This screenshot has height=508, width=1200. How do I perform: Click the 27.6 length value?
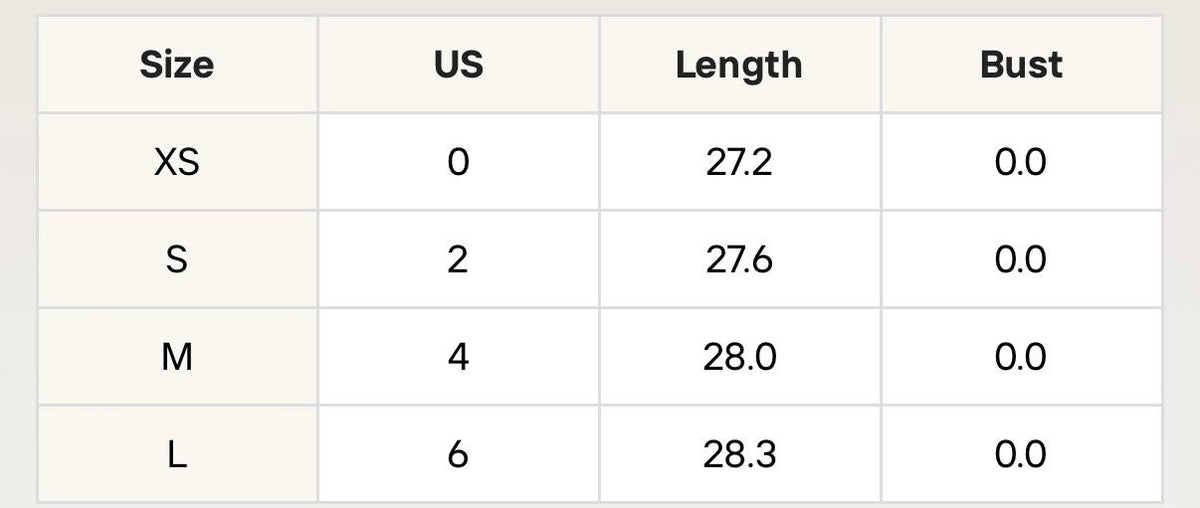point(739,260)
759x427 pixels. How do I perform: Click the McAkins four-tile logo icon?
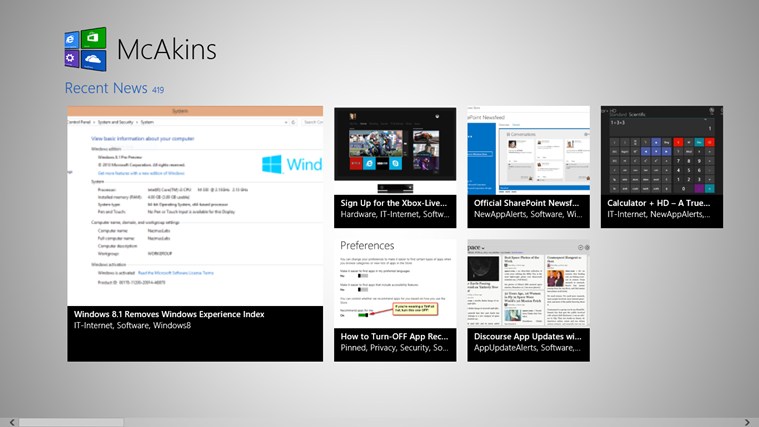click(86, 49)
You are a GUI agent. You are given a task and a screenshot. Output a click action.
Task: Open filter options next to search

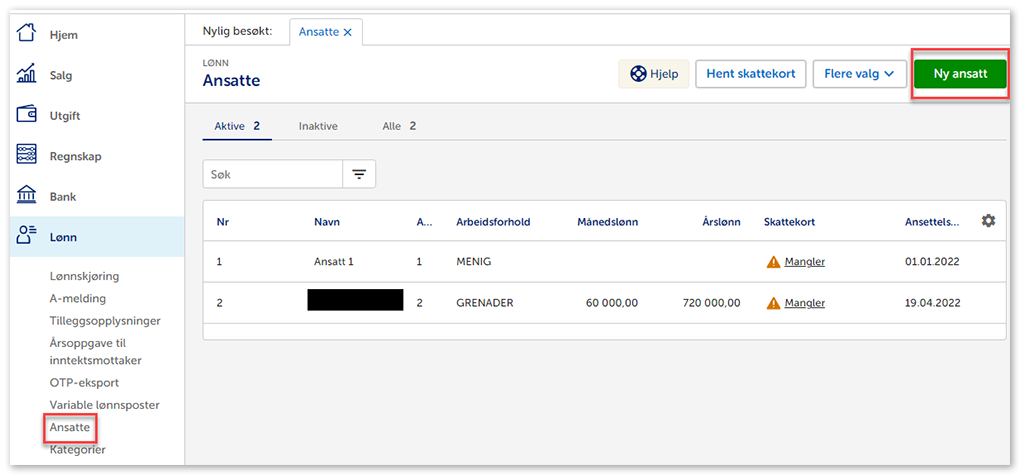point(359,174)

□ □ □

→ **AIM OF THE TASK**
From the line containing "759x427 pixels. How" through the final line of the listing, copy every line exactly and nothing else. Skip the pictures.

→ **RESULT**
759x427 pixels. How do I perform: Click the McAkins four-tile logo icon?
click(86, 49)
You are a GUI agent. You are given a task and a screenshot. Output a click action.
Task: Open filter options next to search

point(359,174)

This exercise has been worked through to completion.